◆ VORLIEGENDER TEXT ◆

═══

Er hat schon recht... FSK18 Inhalte dürfen meines Wissens nach auch nicht zu solchen Zeiten beworben werden... (wenn überhaupt öffentlich...) aber das solchen Firmen es schnurzpiepensegal ist solange der Rubel rollt wissen wir aber ja ^^


----------



## ZAM (5. Januar 2009)

Pedro99 schrieb:


> es geht nicht darum dass vll die meistenden schon gesehen haben sondern darum dass
> 
> SAW einfach FSK18 ist und das nichts auf ner öffentlichen seite ohne alterskontrolle zu suchen hat!



Saw V ist (noch) nicht indiziert, kann also öffentlich beworben werden - Ich habe den banner selbst noch nicht auf buffed gesehen, kann also nicht nachvollziehen was im Banner zu sehen ist und wo der Link hinführt. Jedoch habt ihr in dem Punkt recht, das der Film nicht Zielgruppengerecht ist, zumindest wenn man das mindestalter einiger der von uns unterstützten Spiele betrachtet. Mit dem Ziellink des Banners (falls mir den hier jemand liefern kann) kann ich eher etwas bzgl. des Banners "einleiten".


----------



## Sergeant_Clark (7. Januar 2009)

ZAM schrieb:


> Saw V ist (noch) nicht indiziert, kann also öffentlich beworben werden - Ich habe den banner selbst noch nicht auf buffed gesehen, kann also nicht nachvollziehen was im Banner zu sehen ist und wo der Link hinführt. Jedoch habt ihr in dem Punkt recht, das der Film nicht Zielgruppengerecht ist, zumindest wenn man das mindestalter einiger der von uns unterstützten Spiele betrachtet. Mit dem Ziellink des Banners (falls mir den hier jemand liefern kann) kann ich eher etwas bzgl. des Banners "einleiten".

═══

◆ ZEILEN ◆
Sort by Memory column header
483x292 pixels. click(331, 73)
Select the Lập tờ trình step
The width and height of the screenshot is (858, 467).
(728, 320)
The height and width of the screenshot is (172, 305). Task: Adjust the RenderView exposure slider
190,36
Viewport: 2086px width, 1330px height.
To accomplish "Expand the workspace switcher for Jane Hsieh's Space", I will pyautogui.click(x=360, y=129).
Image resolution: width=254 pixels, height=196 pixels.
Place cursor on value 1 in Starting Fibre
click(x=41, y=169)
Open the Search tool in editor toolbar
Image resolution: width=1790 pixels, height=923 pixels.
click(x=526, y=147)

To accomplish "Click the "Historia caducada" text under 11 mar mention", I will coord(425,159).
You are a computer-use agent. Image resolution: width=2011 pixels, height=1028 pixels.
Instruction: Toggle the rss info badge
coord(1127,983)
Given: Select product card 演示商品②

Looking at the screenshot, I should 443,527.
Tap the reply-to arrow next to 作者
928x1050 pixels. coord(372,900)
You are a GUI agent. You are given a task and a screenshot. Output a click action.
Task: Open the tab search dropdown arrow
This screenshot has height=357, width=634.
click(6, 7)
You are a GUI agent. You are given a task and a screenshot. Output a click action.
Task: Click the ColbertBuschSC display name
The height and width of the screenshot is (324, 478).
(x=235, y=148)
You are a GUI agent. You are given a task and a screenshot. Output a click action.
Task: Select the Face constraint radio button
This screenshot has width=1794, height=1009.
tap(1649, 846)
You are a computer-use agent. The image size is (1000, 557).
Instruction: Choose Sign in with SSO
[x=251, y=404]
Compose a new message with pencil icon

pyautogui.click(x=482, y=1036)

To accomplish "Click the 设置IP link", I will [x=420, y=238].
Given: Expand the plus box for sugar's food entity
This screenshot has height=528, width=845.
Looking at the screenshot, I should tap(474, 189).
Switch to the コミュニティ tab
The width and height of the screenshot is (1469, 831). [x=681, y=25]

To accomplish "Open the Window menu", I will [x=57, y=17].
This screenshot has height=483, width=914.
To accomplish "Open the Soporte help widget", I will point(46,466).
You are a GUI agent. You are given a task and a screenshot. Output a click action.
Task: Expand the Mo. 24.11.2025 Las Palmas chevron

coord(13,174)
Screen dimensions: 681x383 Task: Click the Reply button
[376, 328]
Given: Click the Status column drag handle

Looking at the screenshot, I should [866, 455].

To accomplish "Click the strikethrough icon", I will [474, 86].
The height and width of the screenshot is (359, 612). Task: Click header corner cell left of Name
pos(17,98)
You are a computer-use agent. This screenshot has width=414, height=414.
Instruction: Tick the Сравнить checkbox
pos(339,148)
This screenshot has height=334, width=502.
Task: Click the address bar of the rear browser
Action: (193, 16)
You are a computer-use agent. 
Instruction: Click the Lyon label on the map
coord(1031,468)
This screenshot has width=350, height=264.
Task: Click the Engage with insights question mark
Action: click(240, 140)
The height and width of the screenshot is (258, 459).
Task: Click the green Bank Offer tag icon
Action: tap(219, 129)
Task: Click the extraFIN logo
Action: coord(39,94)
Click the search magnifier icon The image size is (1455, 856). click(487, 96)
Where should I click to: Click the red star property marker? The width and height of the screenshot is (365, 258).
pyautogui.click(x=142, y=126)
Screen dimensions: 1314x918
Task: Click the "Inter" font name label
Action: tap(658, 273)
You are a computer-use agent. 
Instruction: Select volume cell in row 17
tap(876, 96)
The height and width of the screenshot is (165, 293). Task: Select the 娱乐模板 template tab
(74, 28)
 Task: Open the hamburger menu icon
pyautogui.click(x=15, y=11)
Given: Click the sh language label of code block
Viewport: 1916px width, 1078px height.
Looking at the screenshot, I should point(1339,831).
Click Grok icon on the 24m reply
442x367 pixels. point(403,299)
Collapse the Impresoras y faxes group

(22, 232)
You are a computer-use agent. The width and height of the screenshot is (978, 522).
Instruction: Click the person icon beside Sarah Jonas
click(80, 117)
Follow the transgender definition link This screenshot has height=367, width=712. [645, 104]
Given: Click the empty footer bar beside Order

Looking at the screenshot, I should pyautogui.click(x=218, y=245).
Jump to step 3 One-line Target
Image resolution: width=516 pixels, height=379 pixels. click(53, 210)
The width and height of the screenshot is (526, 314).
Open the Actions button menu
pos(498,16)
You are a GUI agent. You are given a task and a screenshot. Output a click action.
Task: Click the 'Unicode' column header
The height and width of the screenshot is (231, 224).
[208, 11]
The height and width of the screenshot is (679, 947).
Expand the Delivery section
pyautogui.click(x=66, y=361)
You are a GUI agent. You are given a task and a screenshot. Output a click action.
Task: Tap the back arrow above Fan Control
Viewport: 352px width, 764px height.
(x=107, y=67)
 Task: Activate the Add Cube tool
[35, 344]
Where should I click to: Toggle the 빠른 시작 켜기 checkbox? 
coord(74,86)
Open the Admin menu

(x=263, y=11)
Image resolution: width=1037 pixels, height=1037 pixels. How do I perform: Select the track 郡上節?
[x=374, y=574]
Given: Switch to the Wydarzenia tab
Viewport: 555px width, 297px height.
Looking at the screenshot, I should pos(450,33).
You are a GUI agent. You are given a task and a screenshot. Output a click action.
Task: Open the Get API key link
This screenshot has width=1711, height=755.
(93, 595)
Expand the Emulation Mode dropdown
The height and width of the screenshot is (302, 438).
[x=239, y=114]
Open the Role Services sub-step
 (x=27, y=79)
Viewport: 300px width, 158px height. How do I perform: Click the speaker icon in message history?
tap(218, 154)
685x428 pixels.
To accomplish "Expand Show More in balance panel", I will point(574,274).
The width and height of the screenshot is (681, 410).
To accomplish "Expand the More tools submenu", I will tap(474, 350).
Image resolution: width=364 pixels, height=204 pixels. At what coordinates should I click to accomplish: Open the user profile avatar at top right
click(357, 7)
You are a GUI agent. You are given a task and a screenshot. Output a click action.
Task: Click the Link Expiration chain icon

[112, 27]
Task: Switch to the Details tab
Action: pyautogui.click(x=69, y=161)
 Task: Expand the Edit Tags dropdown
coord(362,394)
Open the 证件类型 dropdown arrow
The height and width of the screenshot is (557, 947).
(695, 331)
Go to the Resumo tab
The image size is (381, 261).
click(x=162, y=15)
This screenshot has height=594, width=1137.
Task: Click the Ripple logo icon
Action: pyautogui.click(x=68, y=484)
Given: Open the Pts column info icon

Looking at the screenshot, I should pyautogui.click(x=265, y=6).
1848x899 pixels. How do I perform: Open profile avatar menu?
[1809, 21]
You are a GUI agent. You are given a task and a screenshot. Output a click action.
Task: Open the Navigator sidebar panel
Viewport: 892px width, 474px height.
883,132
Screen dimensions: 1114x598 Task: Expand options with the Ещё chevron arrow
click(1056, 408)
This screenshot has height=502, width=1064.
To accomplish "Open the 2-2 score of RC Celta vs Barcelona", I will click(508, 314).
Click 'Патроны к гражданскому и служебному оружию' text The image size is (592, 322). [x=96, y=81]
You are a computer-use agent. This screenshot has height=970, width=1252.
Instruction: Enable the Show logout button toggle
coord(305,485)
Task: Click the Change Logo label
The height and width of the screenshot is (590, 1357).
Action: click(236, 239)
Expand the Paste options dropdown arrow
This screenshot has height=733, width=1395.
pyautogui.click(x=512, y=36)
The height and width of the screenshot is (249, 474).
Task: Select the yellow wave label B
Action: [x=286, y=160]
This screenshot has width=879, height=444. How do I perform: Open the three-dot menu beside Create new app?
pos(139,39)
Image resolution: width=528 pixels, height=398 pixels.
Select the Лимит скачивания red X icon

═══

◆ ANWEISUNG 1 ◆
Tippe aus dem Forenausschnitt die Stelle ab, die mit „## ZAM (5. Januar“ anfängt und bis einschließlich „zu suchen hat!“ reicht.
◆ ANWEISUNG 2 ◆
Warum darf Saw V laut ZAM im Forenausschnitt öffentlich beworben werden?

◆ ANTWORT 1 ◆
## ZAM (5. Januar 2009)

Pedro99 schrieb:


> es geht nicht darum dass vll die meistenden schon gesehen haben sondern darum dass
> 
> SAW einfach FSK18 ist und das nichts auf ner öffentlichen seite ohne alterskontrolle zu suchen hat!

◆ ANTWORT 2 ◆
Weil der Film (noch) nicht indiziert ist.